▶ _Set task a_:
Arrange the records as a numbered list, starting at the line that contains "Viewport: 1043px width, 945px" and ending at the line that contains "pos(135,182)", with blank lines left out.

▶ _Source excerpt_:
══════

Biggest reform or not, let's be clear on one thing: The final GST rate is still undecided, although it is expected to not exceed 18 per cent, but no one's quite sure. On Wednesday, during the Rajya Sabha debate on the GST bill, the Union Finance Minister Arun Jaitley didn't commit to a final rate, but said the government would strive to keep it "as low as possible."
Nonetheless, that hasn't kept experts from speculating the winners and losers from the GST tax rate based on purely hypothetical calculations, and making assumptions that all the resulting cost savings for businesses will be certainly passed onto consumers. Here's a roundup of what you can expect, but keep in mind they are based on guesstimates.
Electronics: According to Economic Times, the cost of electronics like laptops and mobile phones could go up if you assume the GST rate at 18 per cent, as the duty on these manufactured goods currently stands at about 14 per cent.
Telecom: Mintreported that "the moderate rise" in tax outgo for telco products may hit demand and revenues. In turn, that could result in marginal impact.
Soda: Aerated beverages and tobacco products could see prices increase by 20 per cent, says ET.
Airfares: As services tax on flying ranges from six per cent to nine per cent, a higher GST could make flying more expensive, according to ET.
Automobiles: According to Mint, if we assume the tax rate falls anywhere below the sector's current 27 per cent, the sector will clearly emerge as a big winner.

══════

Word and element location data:
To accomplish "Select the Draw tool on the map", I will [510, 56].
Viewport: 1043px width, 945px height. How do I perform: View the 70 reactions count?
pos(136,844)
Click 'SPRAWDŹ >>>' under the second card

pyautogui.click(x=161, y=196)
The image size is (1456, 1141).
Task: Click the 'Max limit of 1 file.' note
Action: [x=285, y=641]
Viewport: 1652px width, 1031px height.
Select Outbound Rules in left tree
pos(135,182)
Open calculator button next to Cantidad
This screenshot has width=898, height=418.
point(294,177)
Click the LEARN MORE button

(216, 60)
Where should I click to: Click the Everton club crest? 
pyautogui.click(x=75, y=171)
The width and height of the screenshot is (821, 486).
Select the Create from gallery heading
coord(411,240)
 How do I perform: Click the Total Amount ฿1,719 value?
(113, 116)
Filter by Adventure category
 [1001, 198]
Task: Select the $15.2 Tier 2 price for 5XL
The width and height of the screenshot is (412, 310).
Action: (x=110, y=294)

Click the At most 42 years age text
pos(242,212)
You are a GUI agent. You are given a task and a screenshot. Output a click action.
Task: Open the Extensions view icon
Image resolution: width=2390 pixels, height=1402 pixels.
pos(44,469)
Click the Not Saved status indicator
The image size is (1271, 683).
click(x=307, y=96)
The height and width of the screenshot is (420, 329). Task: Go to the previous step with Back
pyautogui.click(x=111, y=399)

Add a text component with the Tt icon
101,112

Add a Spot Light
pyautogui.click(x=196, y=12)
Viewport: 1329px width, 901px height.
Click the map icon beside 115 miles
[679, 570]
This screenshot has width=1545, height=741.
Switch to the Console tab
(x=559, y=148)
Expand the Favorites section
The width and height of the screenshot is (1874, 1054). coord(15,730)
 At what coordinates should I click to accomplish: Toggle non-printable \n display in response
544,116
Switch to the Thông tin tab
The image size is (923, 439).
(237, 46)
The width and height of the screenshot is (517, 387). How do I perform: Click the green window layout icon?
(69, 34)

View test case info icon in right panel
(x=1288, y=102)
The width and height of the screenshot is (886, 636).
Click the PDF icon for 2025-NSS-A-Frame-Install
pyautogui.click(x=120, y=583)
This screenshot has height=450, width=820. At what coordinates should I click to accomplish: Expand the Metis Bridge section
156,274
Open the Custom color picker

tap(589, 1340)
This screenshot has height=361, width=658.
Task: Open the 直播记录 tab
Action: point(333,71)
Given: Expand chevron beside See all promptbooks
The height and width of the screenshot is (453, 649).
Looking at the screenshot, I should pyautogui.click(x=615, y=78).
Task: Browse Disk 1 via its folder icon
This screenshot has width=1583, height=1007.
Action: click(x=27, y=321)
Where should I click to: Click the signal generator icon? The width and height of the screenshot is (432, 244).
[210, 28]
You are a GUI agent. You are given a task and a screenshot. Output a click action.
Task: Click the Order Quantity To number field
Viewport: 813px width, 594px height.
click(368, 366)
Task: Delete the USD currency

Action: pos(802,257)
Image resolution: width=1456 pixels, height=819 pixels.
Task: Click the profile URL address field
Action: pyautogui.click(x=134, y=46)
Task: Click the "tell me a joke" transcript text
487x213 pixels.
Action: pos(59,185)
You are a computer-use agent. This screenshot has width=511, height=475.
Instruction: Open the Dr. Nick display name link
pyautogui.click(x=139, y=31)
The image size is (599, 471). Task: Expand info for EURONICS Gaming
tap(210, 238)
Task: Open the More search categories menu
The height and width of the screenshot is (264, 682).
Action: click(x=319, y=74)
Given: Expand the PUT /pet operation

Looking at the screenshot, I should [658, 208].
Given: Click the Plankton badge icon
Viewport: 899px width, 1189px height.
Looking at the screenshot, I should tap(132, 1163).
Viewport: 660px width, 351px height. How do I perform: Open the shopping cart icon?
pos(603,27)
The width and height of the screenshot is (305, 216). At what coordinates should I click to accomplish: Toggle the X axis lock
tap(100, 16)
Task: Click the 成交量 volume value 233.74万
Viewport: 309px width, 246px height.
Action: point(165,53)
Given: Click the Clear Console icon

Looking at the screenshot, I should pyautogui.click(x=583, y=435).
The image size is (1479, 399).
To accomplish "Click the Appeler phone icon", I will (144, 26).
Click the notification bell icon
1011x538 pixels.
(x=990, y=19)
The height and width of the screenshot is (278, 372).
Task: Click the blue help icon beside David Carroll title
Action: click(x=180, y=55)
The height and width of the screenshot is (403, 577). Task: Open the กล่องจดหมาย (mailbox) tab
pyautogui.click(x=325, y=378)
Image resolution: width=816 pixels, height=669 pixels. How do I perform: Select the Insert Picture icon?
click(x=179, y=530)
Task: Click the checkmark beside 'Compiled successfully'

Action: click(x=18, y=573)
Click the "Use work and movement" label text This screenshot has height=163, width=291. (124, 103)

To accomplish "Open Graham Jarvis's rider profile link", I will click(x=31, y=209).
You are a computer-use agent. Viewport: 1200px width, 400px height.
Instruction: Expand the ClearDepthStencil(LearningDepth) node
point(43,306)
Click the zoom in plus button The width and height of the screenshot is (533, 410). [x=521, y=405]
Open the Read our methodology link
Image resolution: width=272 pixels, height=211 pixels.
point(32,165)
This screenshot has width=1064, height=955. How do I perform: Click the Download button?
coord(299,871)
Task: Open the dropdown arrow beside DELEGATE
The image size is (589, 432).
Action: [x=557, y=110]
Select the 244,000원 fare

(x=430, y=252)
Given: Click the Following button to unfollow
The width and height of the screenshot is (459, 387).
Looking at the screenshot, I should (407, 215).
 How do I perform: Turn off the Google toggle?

══════

▶ _Set task b_:
Pick up the article on how the GST rate could change prices and continue it from where it stops.

▶ _Exercise result a_:
1. Viewport: 1043px width, 945px height. How do I perform: View the 70 reactions count?
2. pos(136,844)
3. Click 'SPRAWDŹ >>>' under the second card
4. pyautogui.click(x=161, y=196)
5. The image size is (1456, 1141).
6. Task: Click the 'Max limit of 1 file.' note
7. Action: [x=285, y=641]
8. Viewport: 1652px width, 1031px height.
9. Select Outbound Rules in left tree
10. pos(135,182)

▶ _Exercise result b_:
Media and Entertainment: With the 27 per cent entertainment tax going away, this is pegged as a big winner, and you can probably assume going o the movies will become cheaper. Multiplexes cinemas pay around 25 per cent in taxes, so anything less than that should be seen as benefiting cinemas and multiplexes, says Mint.
Construction materials: With movement of goods becoming smoother, the tax rate on things like cement is likely to come down from 25 per cent. Now we just have to hope for honest builders.
FMCG: Widely expected to be a big winner as companies pay up to 25 per cent in VAT, excise duty and entry tax. So consumable products should become cheaper.
Maths Teachers: The lesson from all this is bad arithmetic can ruin our lives.
To be sure, smoother movement of goods across the country has its long-term economic benefits, and a simplified uniform tax rate should simplify an over-complicated indirect tax structure.
But in the absence of a final GST tax rate, we'll have to wait and watch what prices we ultimately pay and who the real winners are.
In the meantime, take your pick.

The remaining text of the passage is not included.